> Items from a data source
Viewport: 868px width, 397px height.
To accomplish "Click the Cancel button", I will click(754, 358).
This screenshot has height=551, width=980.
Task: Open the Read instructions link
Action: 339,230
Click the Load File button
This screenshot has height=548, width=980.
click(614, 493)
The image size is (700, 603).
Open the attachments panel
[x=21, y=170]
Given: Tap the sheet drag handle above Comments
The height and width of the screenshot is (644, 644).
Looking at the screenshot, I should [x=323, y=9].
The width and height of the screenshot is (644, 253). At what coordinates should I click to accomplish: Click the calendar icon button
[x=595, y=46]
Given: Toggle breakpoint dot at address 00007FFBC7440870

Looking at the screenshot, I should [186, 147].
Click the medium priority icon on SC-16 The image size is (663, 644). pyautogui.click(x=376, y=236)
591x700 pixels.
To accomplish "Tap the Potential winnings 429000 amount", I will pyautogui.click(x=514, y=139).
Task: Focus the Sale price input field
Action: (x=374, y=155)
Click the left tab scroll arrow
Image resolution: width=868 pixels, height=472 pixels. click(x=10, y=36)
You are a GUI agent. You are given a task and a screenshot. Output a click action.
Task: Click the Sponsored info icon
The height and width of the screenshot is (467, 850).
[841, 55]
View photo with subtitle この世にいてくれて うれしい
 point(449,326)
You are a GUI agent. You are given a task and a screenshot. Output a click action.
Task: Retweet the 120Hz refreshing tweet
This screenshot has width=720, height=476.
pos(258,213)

> Required work
Whenever the string "size" turns up in a line of the data, copy that line.

> Answer to this problem
The image size is (700, 603).
Click the medium priority icon on SC-16 The image size is (663, 644). pyautogui.click(x=376, y=236)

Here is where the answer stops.